Reproduce all of the records below, replacing every "specified" with "listed" and leaving everything else unchanged.

━━━━━━━━━━━━━━━━

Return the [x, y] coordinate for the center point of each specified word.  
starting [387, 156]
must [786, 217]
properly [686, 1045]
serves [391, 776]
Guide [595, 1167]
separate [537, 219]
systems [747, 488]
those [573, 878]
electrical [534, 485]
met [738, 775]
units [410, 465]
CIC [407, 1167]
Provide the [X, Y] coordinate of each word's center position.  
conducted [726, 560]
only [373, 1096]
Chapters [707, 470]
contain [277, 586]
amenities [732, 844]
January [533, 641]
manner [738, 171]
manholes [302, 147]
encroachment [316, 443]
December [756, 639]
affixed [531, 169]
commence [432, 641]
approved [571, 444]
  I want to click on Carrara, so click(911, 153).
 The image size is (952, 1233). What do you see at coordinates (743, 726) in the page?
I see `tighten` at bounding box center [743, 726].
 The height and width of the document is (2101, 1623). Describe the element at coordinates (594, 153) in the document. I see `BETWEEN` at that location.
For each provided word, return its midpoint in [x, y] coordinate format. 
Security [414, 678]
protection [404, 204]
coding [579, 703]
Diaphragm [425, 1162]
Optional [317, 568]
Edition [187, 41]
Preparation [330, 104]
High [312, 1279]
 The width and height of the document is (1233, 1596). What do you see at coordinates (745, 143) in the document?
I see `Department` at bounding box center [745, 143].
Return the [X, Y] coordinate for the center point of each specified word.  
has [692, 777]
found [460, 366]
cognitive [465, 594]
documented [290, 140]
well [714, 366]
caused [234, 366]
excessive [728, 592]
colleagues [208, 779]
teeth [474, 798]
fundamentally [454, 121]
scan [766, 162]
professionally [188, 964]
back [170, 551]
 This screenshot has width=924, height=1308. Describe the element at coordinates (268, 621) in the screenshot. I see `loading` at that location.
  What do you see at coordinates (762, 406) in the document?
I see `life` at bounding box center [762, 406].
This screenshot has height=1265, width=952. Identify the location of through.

━━━━━━━━━━━━━━━━

## ANSWER BELOW
Return the [x, y] coordinate for the center point of each listed word.  
starting [387, 156]
must [786, 217]
properly [686, 1045]
serves [391, 776]
Guide [595, 1167]
separate [537, 219]
systems [747, 488]
those [573, 878]
electrical [534, 485]
met [738, 775]
units [410, 465]
CIC [407, 1167]
Provide the [X, Y] coordinate of each word's center position.  
conducted [726, 560]
only [373, 1096]
Chapters [707, 470]
contain [277, 586]
amenities [732, 844]
January [533, 641]
manner [738, 171]
manholes [302, 147]
encroachment [316, 443]
December [756, 639]
affixed [531, 169]
commence [432, 641]
approved [571, 444]
  I want to click on Carrara, so click(911, 153).
 The image size is (952, 1233). What do you see at coordinates (743, 726) in the page?
I see `tighten` at bounding box center [743, 726].
 The height and width of the document is (2101, 1623). Describe the element at coordinates (594, 153) in the document. I see `BETWEEN` at that location.
For each provided word, return its midpoint in [x, y] coordinate format. 
Security [414, 678]
protection [404, 204]
coding [579, 703]
Diaphragm [425, 1162]
Optional [317, 568]
Edition [187, 41]
Preparation [330, 104]
High [312, 1279]
 The width and height of the document is (1233, 1596). What do you see at coordinates (745, 143) in the document?
I see `Department` at bounding box center [745, 143].
Return the [X, Y] coordinate for the center point of each listed word.  
has [692, 777]
found [460, 366]
cognitive [465, 594]
documented [290, 140]
well [714, 366]
caused [234, 366]
excessive [728, 592]
colleagues [208, 779]
teeth [474, 798]
fundamentally [454, 121]
scan [766, 162]
professionally [188, 964]
back [170, 551]
 This screenshot has width=924, height=1308. Describe the element at coordinates (268, 621) in the screenshot. I see `loading` at that location.
  What do you see at coordinates (762, 406) in the document?
I see `life` at bounding box center [762, 406].
This screenshot has height=1265, width=952. Identify the location of through.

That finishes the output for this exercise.